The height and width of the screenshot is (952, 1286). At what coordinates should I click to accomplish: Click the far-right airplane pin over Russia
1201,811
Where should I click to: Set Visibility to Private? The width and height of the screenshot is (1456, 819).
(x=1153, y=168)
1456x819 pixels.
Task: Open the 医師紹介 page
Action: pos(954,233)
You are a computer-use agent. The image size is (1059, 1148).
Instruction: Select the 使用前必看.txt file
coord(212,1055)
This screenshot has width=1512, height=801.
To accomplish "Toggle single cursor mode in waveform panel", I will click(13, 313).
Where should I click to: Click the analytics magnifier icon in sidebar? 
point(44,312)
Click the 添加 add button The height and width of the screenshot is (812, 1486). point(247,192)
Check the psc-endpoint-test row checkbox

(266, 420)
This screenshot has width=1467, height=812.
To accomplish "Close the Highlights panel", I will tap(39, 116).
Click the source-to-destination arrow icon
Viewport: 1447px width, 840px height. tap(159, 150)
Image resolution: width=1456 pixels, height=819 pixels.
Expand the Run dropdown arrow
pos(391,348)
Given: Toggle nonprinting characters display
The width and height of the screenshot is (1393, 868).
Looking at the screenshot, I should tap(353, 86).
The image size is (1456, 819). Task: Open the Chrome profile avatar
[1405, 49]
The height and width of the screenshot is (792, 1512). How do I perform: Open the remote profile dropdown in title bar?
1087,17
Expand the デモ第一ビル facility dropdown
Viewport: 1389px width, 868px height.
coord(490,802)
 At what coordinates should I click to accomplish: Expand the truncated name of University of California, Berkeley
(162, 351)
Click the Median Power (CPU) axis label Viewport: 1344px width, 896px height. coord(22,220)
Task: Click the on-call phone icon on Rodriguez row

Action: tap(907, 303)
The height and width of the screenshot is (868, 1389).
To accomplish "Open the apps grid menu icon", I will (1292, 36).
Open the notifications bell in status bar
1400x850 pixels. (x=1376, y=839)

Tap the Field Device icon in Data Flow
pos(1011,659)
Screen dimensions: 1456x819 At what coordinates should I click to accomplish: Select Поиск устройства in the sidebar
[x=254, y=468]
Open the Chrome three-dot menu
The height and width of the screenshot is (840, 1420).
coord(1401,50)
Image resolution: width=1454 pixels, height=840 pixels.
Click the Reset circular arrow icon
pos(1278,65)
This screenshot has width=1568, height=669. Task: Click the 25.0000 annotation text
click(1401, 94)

-----

TO DO:
Write out every line of the data exactly, leaving nothing out.

ANSWER TO THE EXERCISE:
The height and width of the screenshot is (952, 1286). At what coordinates should I click to accomplish: Click the far-right airplane pin over Russia
1201,811
Where should I click to: Set Visibility to Private? The width and height of the screenshot is (1456, 819).
(x=1153, y=168)
1456x819 pixels.
Task: Open the 医師紹介 page
Action: pos(954,233)
You are a computer-use agent. The image size is (1059, 1148).
Instruction: Select the 使用前必看.txt file
coord(212,1055)
This screenshot has width=1512, height=801.
To accomplish "Toggle single cursor mode in waveform panel", I will click(13, 313).
Where should I click to: Click the analytics magnifier icon in sidebar? 
point(44,312)
Click the 添加 add button The height and width of the screenshot is (812, 1486). point(247,192)
Check the psc-endpoint-test row checkbox

(266, 420)
This screenshot has width=1467, height=812.
To accomplish "Close the Highlights panel", I will tap(39, 116).
Click the source-to-destination arrow icon
Viewport: 1447px width, 840px height. tap(159, 150)
Image resolution: width=1456 pixels, height=819 pixels.
Expand the Run dropdown arrow
pos(391,348)
Given: Toggle nonprinting characters display
The width and height of the screenshot is (1393, 868).
Looking at the screenshot, I should tap(353, 86).
The image size is (1456, 819). Task: Open the Chrome profile avatar
[1405, 49]
The height and width of the screenshot is (792, 1512). How do I perform: Open the remote profile dropdown in title bar?
1087,17
Expand the デモ第一ビル facility dropdown
Viewport: 1389px width, 868px height.
coord(490,802)
 At what coordinates should I click to accomplish: Expand the truncated name of University of California, Berkeley
(162, 351)
Click the Median Power (CPU) axis label Viewport: 1344px width, 896px height. coord(22,220)
Task: Click the on-call phone icon on Rodriguez row

Action: tap(907, 303)
The height and width of the screenshot is (868, 1389).
To accomplish "Open the apps grid menu icon", I will (1292, 36).
Open the notifications bell in status bar
1400x850 pixels. (x=1376, y=839)

Tap the Field Device icon in Data Flow
pos(1011,659)
Screen dimensions: 1456x819 At what coordinates should I click to accomplish: Select Поиск устройства in the sidebar
[x=254, y=468]
Open the Chrome three-dot menu
The height and width of the screenshot is (840, 1420).
coord(1401,50)
Image resolution: width=1454 pixels, height=840 pixels.
Click the Reset circular arrow icon
pos(1278,65)
This screenshot has width=1568, height=669. Task: Click the 25.0000 annotation text
click(1401, 94)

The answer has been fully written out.